P.sub.DCDC-in=P.sub.fuelcell

[0057] Where P.sub.loaddemand is the real-time demand power of the load, P.sub.DCDC-out is the output power of the DC/DC voltage converter, P.sub.lithiumbattery is the output power of the lithium battery cell, η is the conversion efficiency of the DC/DC voltage converter, P.sub.DCDC-in is the input power of the DC/DC voltage converter, and P.sub.fuelcell is the output power of the fuel cell.

[0058] Since the demand power of the load can change at any time during vehicle operation, it is also necessary to determine whether the demand power of the load fluctuates significantly during the signal acquisition process before calculating the impedance. In fact, when measuring the impedance in the high frequency band, the whole measurement process takes only a few seconds or even a few milliseconds, and the smaller the change in the load demand power, the more reliable the impedance measurement results are. In this embodiment, the pre-set stability threshold is 1%, and if the calculated rate of change of load real-time demand power exceeds 1%, the impedance of the lithium battery is no longer calculated based on the output signal of the lithium battery, and only the impedance of the fuel cell is calculated.

[0059] In this embodiment, the pre-set time length T1 is 2 seconds.
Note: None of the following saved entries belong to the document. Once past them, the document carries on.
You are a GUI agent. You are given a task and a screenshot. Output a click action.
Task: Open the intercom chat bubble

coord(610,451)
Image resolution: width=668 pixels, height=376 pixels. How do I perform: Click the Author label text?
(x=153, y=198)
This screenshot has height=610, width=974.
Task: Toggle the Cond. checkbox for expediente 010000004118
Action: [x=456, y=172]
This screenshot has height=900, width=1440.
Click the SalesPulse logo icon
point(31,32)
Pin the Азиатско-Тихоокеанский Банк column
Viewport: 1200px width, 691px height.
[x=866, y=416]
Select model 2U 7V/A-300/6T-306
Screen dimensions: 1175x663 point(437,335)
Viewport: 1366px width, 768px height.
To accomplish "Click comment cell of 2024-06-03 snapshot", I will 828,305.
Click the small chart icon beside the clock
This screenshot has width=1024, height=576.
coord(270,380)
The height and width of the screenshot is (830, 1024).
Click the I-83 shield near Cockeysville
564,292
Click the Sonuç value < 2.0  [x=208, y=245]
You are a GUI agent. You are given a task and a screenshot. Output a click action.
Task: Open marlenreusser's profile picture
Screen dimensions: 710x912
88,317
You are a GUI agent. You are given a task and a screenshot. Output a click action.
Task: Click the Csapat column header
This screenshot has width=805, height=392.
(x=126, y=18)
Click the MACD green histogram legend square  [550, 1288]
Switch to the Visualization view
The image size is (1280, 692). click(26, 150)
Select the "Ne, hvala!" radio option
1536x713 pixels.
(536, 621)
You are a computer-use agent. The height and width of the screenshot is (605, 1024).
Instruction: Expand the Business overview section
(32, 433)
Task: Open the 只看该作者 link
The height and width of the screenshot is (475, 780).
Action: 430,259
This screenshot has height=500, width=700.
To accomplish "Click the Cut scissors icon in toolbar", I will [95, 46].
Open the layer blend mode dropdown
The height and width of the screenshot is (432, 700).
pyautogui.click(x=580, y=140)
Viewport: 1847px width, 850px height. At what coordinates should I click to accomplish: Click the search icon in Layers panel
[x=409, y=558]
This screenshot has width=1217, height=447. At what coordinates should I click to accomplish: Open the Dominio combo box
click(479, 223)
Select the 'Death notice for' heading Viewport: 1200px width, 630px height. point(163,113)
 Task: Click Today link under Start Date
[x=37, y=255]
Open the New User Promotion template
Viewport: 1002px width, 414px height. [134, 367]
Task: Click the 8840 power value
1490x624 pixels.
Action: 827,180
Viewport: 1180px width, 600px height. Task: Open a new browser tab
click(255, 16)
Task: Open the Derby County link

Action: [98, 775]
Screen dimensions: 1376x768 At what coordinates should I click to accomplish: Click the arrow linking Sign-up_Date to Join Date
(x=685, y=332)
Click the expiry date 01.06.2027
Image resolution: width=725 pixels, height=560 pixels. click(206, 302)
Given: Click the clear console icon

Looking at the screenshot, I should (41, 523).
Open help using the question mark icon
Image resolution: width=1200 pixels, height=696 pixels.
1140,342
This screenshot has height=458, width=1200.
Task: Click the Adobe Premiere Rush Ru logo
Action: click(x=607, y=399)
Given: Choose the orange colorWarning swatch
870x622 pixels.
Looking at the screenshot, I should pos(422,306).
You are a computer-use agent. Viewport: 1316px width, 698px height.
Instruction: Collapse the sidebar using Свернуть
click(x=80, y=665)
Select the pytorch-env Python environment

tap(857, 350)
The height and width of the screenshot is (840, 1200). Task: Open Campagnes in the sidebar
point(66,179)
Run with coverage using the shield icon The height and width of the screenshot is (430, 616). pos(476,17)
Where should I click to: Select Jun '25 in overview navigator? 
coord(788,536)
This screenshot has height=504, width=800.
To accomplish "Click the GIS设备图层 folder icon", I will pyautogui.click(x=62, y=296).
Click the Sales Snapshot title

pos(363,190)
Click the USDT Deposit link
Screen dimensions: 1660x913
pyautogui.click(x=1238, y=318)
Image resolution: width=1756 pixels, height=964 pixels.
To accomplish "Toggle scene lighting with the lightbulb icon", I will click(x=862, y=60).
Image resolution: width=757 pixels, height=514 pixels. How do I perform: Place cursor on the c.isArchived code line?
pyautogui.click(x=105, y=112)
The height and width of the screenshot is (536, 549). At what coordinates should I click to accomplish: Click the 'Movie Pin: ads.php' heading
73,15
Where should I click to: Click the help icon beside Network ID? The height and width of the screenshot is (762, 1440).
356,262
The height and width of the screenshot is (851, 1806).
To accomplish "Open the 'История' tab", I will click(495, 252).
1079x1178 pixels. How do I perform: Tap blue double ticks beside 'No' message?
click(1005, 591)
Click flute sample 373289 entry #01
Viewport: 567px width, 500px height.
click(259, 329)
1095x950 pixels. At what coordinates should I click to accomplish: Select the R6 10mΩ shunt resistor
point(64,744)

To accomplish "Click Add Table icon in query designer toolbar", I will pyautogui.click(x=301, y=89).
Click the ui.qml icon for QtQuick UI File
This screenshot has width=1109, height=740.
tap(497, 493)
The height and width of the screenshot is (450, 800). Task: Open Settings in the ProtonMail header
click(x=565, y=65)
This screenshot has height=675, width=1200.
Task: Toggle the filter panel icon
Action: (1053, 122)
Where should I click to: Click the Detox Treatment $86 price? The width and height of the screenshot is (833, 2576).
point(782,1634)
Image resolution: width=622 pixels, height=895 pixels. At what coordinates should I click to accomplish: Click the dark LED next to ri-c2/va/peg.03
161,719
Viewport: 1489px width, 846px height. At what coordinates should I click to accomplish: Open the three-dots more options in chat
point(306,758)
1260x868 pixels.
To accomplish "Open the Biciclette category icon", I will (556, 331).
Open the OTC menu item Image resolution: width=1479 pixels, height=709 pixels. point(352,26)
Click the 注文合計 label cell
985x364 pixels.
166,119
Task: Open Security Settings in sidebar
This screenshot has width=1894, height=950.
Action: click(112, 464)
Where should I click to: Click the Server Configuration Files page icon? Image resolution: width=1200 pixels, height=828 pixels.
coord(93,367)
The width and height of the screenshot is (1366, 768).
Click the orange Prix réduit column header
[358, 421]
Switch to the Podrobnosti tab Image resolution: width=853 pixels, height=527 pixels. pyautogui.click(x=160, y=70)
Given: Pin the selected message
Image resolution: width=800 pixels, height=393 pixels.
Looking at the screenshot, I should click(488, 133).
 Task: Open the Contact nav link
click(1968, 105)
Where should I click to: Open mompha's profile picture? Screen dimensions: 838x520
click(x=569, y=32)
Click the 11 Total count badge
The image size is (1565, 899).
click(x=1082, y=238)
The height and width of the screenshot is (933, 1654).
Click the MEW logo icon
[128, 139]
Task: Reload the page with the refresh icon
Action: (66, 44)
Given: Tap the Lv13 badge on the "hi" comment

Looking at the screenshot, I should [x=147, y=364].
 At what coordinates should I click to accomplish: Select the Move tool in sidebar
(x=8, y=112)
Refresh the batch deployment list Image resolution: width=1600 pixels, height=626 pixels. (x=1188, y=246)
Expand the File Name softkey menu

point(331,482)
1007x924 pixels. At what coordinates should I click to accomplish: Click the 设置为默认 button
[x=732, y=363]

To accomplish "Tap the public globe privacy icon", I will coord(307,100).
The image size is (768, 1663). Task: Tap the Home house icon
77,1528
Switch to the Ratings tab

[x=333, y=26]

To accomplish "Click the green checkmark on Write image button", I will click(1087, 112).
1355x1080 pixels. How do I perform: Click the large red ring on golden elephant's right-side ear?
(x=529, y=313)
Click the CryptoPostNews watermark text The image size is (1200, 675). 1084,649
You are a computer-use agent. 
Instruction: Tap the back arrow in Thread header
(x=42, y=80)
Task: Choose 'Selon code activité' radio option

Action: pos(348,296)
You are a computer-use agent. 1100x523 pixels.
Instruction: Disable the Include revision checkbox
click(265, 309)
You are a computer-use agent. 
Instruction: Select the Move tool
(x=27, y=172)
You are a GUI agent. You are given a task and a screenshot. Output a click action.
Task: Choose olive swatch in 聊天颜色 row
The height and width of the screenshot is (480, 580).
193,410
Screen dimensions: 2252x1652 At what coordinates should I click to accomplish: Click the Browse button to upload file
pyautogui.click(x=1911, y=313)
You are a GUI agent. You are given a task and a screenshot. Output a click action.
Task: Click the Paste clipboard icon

When the rate of change of load demand power exceeds 1%, the internal state of the battery changes faster and the measurement frequency needs to be increased, so wait for 2 seconds for the next measurement, and the impedance data obtained from the measurement is more representative.

[0060] S4: Calculate the impedance of fuel cell and lithium battery respectively, and wait for the pre-set time length T2 before executing step S5.

[0061] The calculation of impedance is implemented in the digital signal processor, and the calculation formulas for the fuel cell impedance, the single fuel cell impedance to be measured, the lithium battery impedance and the single lithium battery impedance to be measured are specified as

[00003]$Z\left(\omega \right)=\frac{V_A}{I_A}{e}^{j\left({\theta }_1-{\theta }_2\right)}$$V\left(t\right)=V_D+V_A\sin \left(\omega t+{\theta }_1\right)$$I\left(t\right)=I_D+I_A\sin \left(\omega t+{\theta }_2\right)$

[0062] Where Z(ω) represents the impedance, V(t) represents the collected voltage signal, V.sub.D represents the DC voltage signal in the collected voltage signal, V.sub.A represents the AC voltage signal in the collected voltage signal, I(t) represents the collected current signal, I.sub.D represents the DC current signal in the collected voltage signal, I.sub.A represents the AC current signal in the collected voltage signal, co represents the frequency of the AC signal, t represents the time, and θ.sub.1 and θ.sub.2 represent the initial phase of the AC voltage signal and the AC current signal, respectively.

[0063] In this embodiment, the pre-set time length T2 is 5 seconds. When the rate of change of load demand power is less than 1%, the vehicle is considered to be running smoothly, and the battery state changes slowly in a more stable situation, so wait for 5 seconds before making the next measurement.

[0064] S5: The control system obtains the impedance measurement control signal, and if the control signal is the end signal, the impedance measurement is ended, otherwise, step S1 is executed.

[0065] After calculating the impedance of the fuel cell, single fuel cell, lithium battery and single lithium battery, the state integration identification, safety monitoring and fault diagnosis of the fuel cell and lithium battery, such as the system water content of the fuel cell, the operating temperature and health status of the lithium battery, can be realized based on the impedance value, the corresponding characteristic parameters and the impedance spectrum model of the two batteries.

[0066] The above describes in detail a preferred specific embodiment of the present invention. It should be understood that a person of ordinary skill in the art can make many modifications and variations according to the conception of the present invention without creative labor. Therefore, any technical solution that can be obtained by logical analysis, reasoning or limited experiments based on the prior art by a person skilled in the art in accordance with the idea of the present invention shall be within the scope of protection determined by the claims.